While Gray House is a clock in it's formation, it's also a kaleidoscope. Standing at the center of the courtyard, given a certain light, could show you the lazy shifting of realities, movie sets, mythological fables, and ideologies through which you might be able to see your own story. Standing here, and arranging the house into a chain of configurations, is something we all do to make any kind of sense of ourselves, colored heavily by our own hearts, minds, and perceptions.
"How does it feel?" is the question we ask almost as much as "What do you mean?" Because how else can we know? We are living in a pile of bricks, on the knife's edge of all other possibilities. How do we know we're even in the same house?
The house is a collection of houses of memory, and impression. The Victorian manor Adam entertains as the Frankenstein house, the haunted house at the end of every neighborhood, the house on Neiboldt Street, your grandmother's house, or her mother's, the notion of the great plantation homes of the voodoo South, the dilapidated abandoned ruin of that idea, post-war and evaporating, the piecemeal communes of the 60's, and orphanages and boarding houses all shift, align, and come together at this vertex of bayou Lafourche. Looking carefully, you can find the echoes of these places, in dim corners, and draw along the banisters the lines where something else begins.
Just as often, and with the same subtlety, the bayou itself shifts from the swampland of Louisiana to the garden of Eden, and into a jungle housing all the torments of Vietnam. At night, the lights slip careful into hues unnatural to set the house delicately on the violet moon, or into the black void of space. From the tree house, there is a view of a vast wasteland. All you have to do is wait, and watch carefully.

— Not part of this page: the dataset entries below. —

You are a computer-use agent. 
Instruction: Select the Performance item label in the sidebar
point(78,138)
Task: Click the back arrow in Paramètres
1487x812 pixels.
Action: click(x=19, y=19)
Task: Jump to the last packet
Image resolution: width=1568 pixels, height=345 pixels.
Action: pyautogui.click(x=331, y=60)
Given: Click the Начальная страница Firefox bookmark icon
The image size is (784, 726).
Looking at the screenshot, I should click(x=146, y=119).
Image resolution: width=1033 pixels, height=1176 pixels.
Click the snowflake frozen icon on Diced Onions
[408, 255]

These descriptions are predicated on a simple concept. There is a House, inside which children might be able to play pretend, or hide-and-seek. This House sits on the land called the Backyard, where children learn the conduct of war, and trial, and fair play. That is the simplest and most pure definition of the differences of our natures, the occupants of Gray House. Some of us play in the House, and some of us play in the Yard.

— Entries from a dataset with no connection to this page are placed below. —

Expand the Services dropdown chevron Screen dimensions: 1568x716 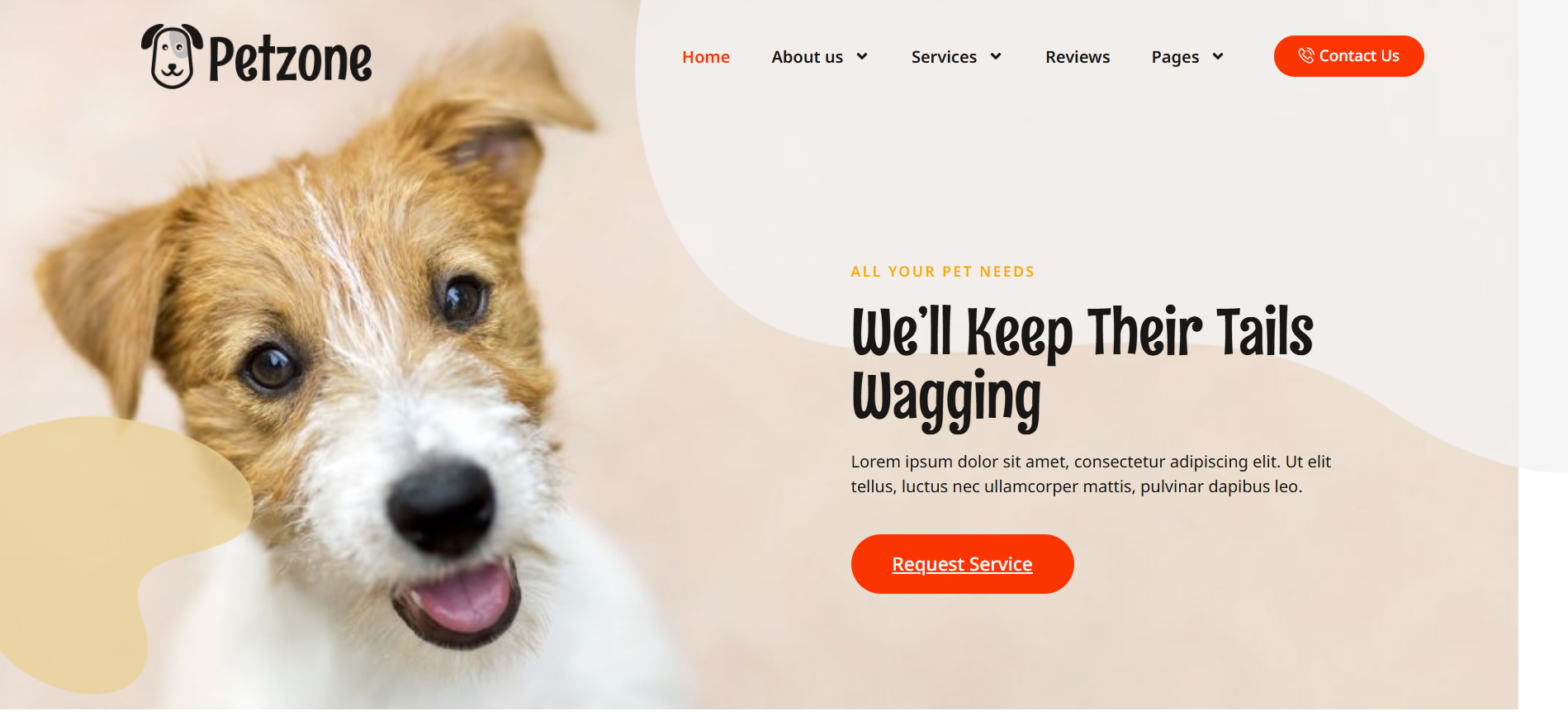[x=996, y=56]
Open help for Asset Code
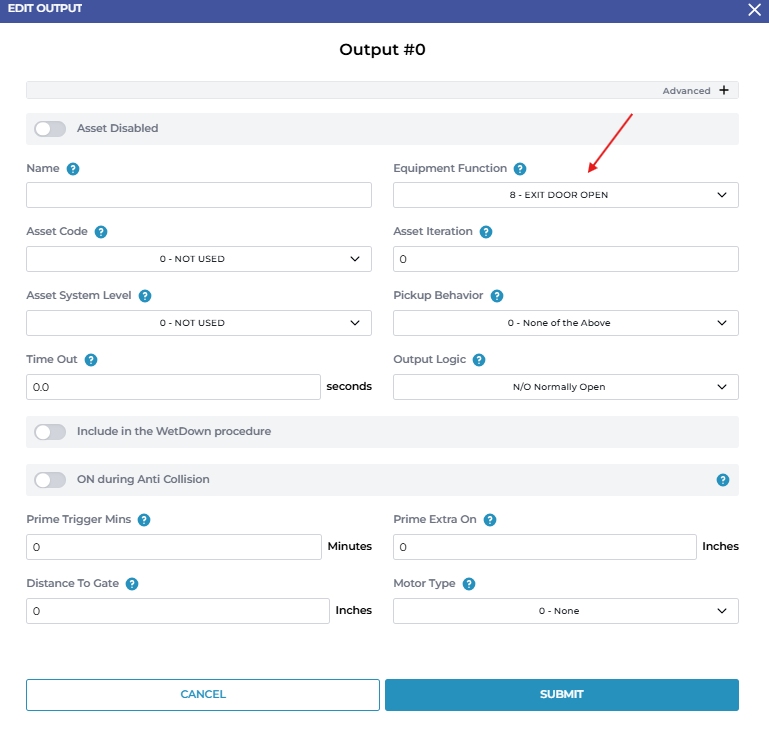The height and width of the screenshot is (756, 769). (x=101, y=232)
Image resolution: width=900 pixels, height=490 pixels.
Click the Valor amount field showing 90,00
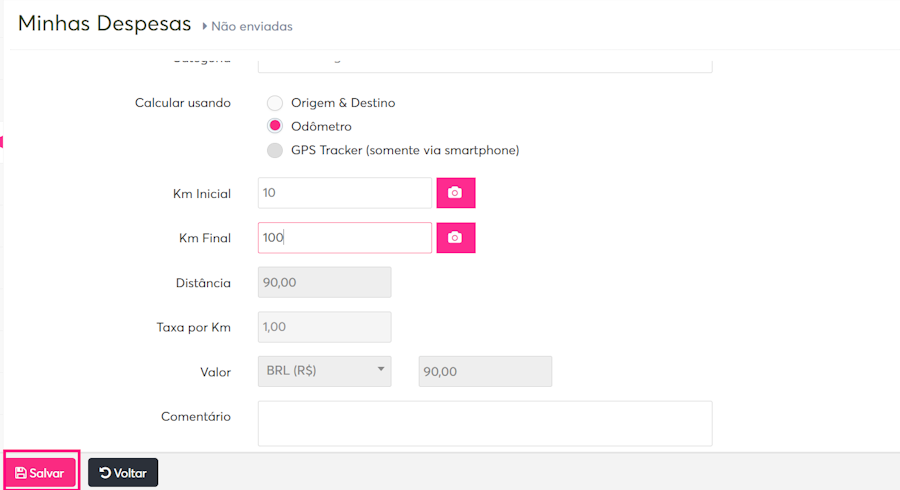(x=485, y=371)
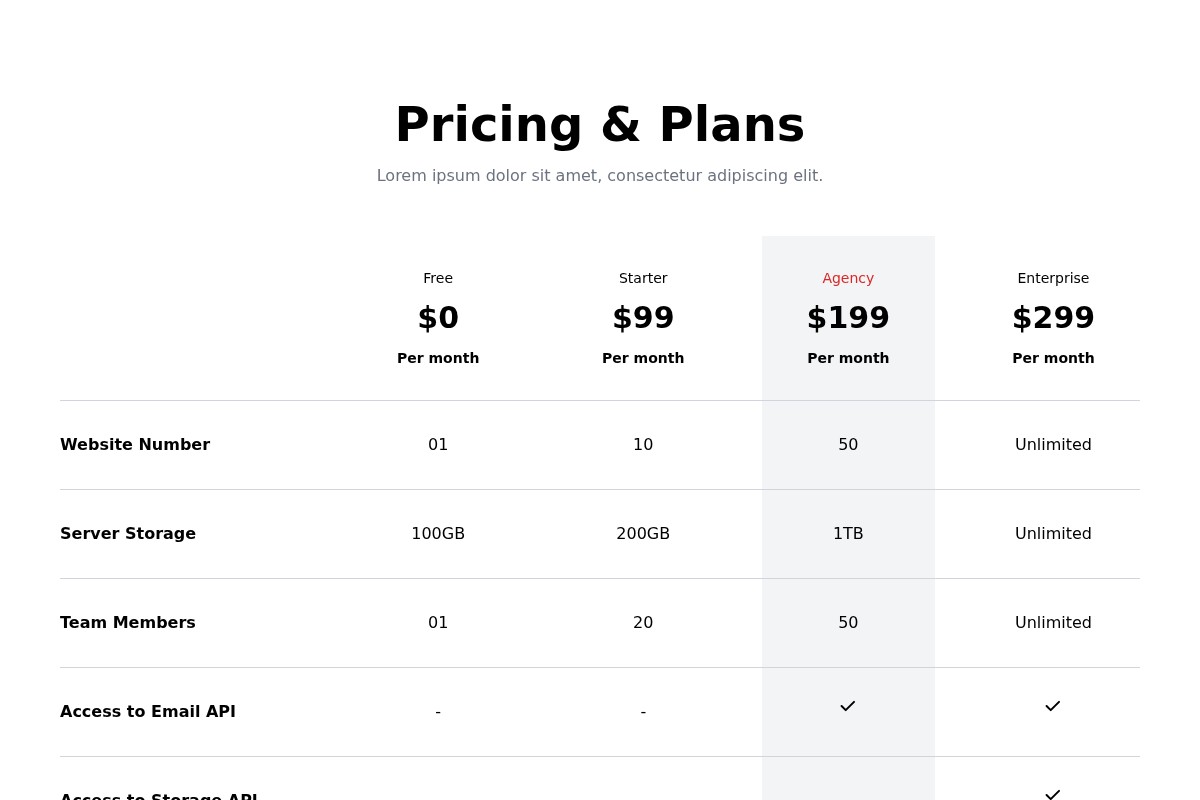Click Access to Email API label
The height and width of the screenshot is (800, 1200).
click(148, 712)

When all this began, there was something seeping from the walls of the house, into our rooms. It was a smell which made Matthew and John twitch slightly as they woke from sleep - a sharp and anxious exit characteristic of late mornings when you wake up already knowing you've missed your first bell. In turn, Drama's shoulders tensed with their institutional reactions, donning his crested jacket more and more, and Adam replied in a language of three-piece suits and late night jazz.
When Adam changed, into this facet already known to me named Alistair, I could sense the changes in the courtyard which became scholastic; the centerpiece of some dormitory I was certainly not allowed in. The boy's rooms became collegiate, monastic, and utilitarian. Brad rushed from one room to the next, balancing a stack of books in one hand and pushing his black-framed reading glasses up with the other. I always wondered why they all wore such outdated glasses, but it's because they were always living here, on some level, in some convergence of patterns of this kaleidoscope.

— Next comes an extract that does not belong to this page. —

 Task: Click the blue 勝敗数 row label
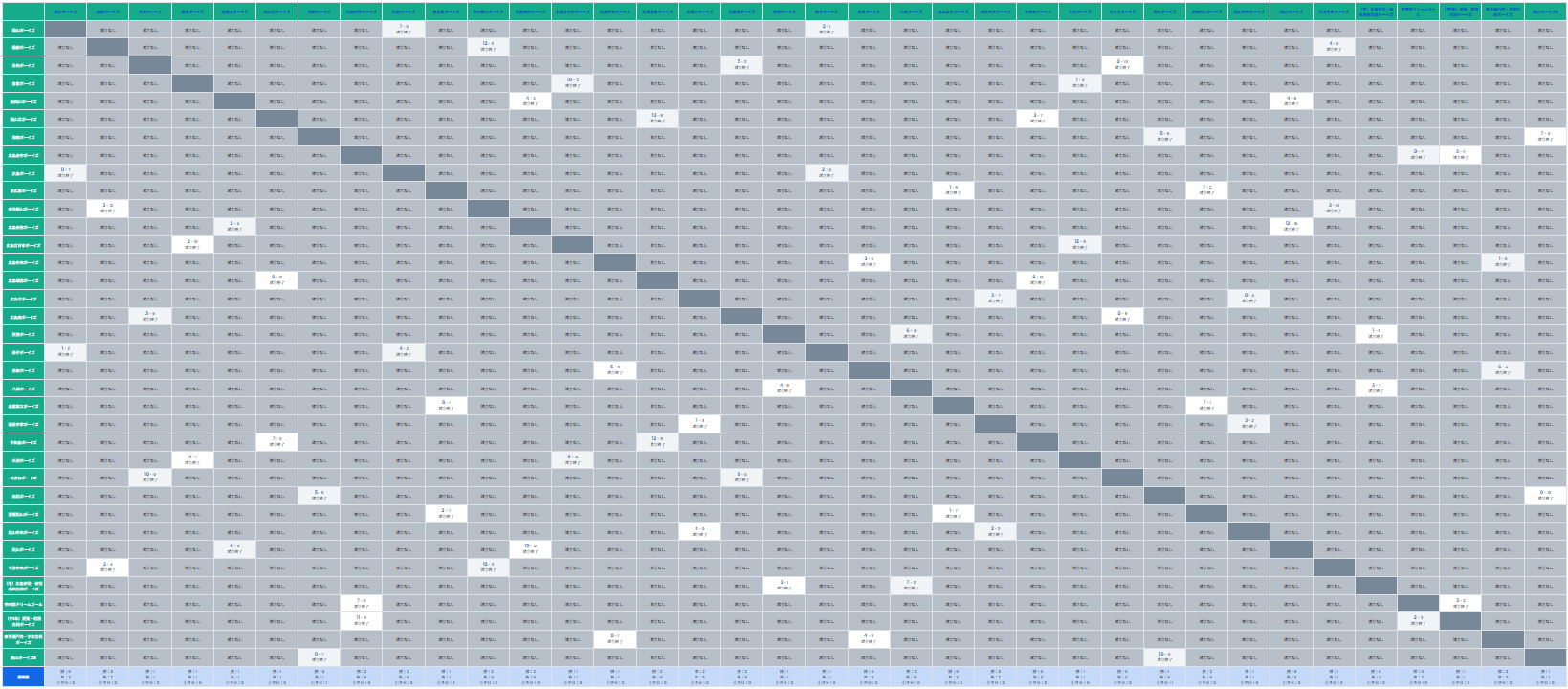(23, 678)

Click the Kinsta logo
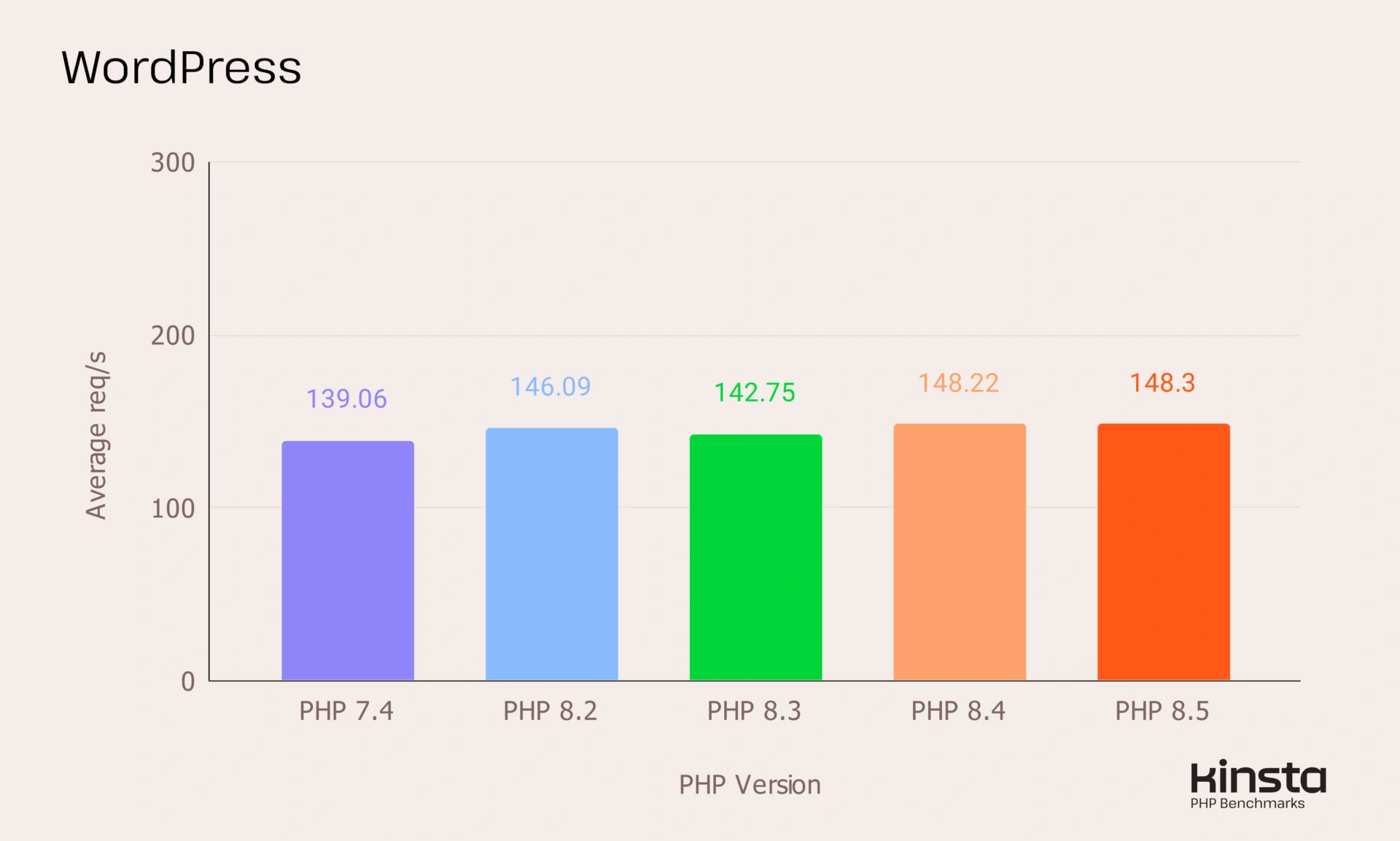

The courtyard still looks like the mall. I can see that it does, but the context changes, and the boarding school they attend holds the sway of the afternoon. The rock band posters inside Nick's room take on a nostalgic air, and Clyde's boots thud with the authority of a riding boot. Cigarettes vanish from ashtrays, and begin to show themselves fervently doused in the sink, or the bowls of toilets. Their eyes begin to hold the punchline of some inside joke, the boys.
And as fast as it turns into a prep-school, boarded in the summer months for the kids whose parents could not or would not fly them home, the clock-face of Gray House also becomes the backstage of that same idea. Closets turn to back stairwells, boiler rooms, and storage rooms for classroom equipment. The smell everywhere is one of high-stacked reams of paper and laundry which never quite gets clean.
"Ayup!" Nick pounds on closed doors in the early morning. "Shower's open!"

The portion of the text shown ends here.